Automatic Text Summarization

Automatic Text Summarization

Content

Due to the steadily growing amount of unstructured text on the web, it becomes more and more important to use methods for automatic summarization, to get control over the information flood. The goal of such methods is to take one or more input texts and to transform them into a shorter text, the so called summary. A summary should be informative and readable and should preserve the meaning of the original texts.

Simple methods to produce a summary choose the first paragraph, count word frequencies, or look for cue words. But more sophisticated methods use techniques from Natural Language Processing (e.g., lexical chains, or the rhetorical structure theory), and utilize machine learning techniques (e.g., Naïve Bayes, or decision trees).
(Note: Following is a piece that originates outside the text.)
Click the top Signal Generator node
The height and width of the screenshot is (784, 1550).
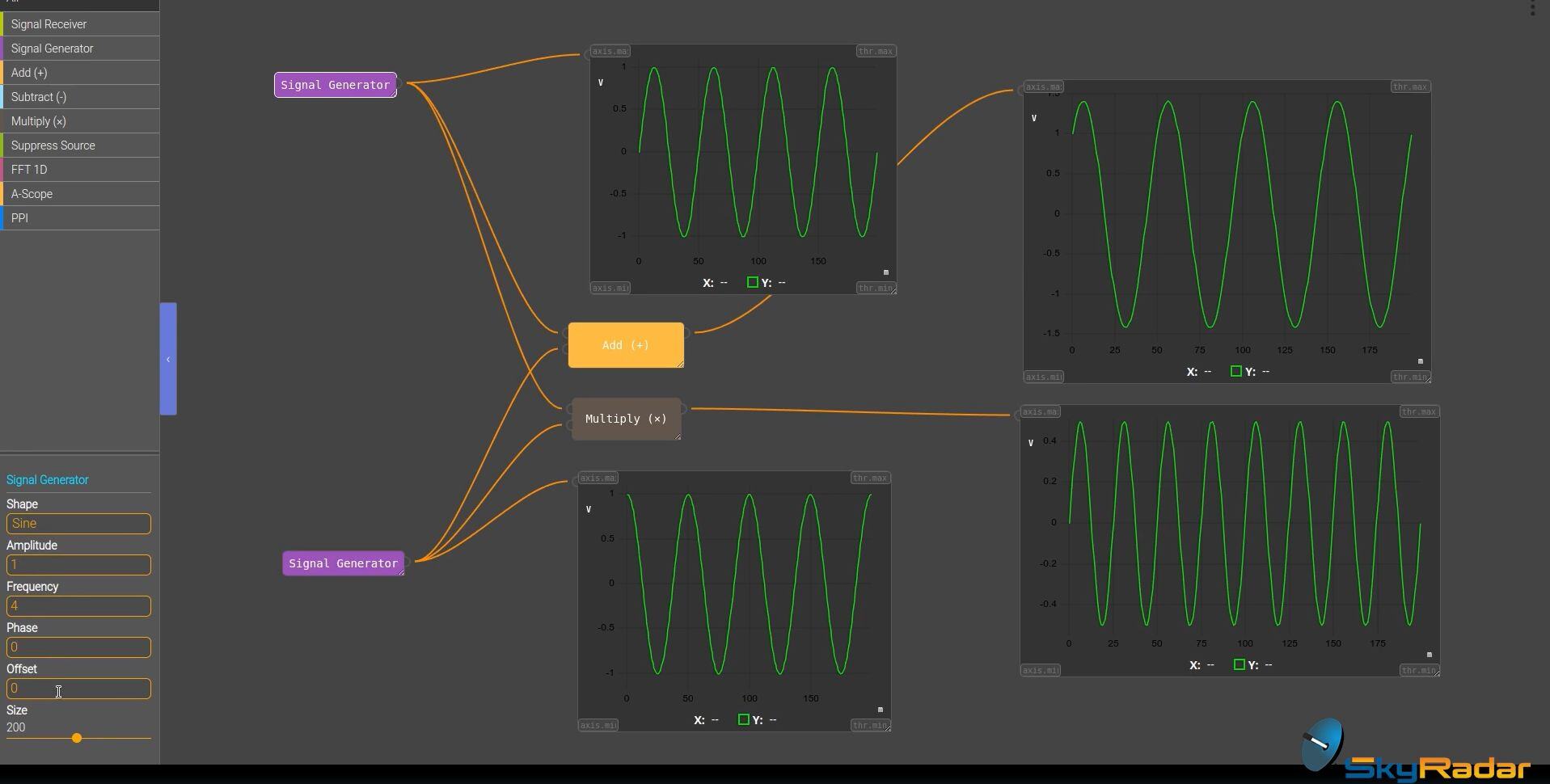pos(335,85)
The seminar reviews the most important methods along the dimensions of single vs. multi document, generic vs. user-specific, and abstractive vs. extractive summarization. A connecting theme will be the methodology of evaluation, as only quantitative and qualitative measurements allow the judgement of summaries or the comparison of different methods.

Core literature

  • Karen Spärck Jones: “Automatic summarising: a review and discussion of the state of the art”, Technical Report Number 279, University of Cambridge, 2007.
  • Inderjeet Mani, Mark T. Maybury: “Advances in Automatic Text Summarization”, The MIT Press, London, 1999.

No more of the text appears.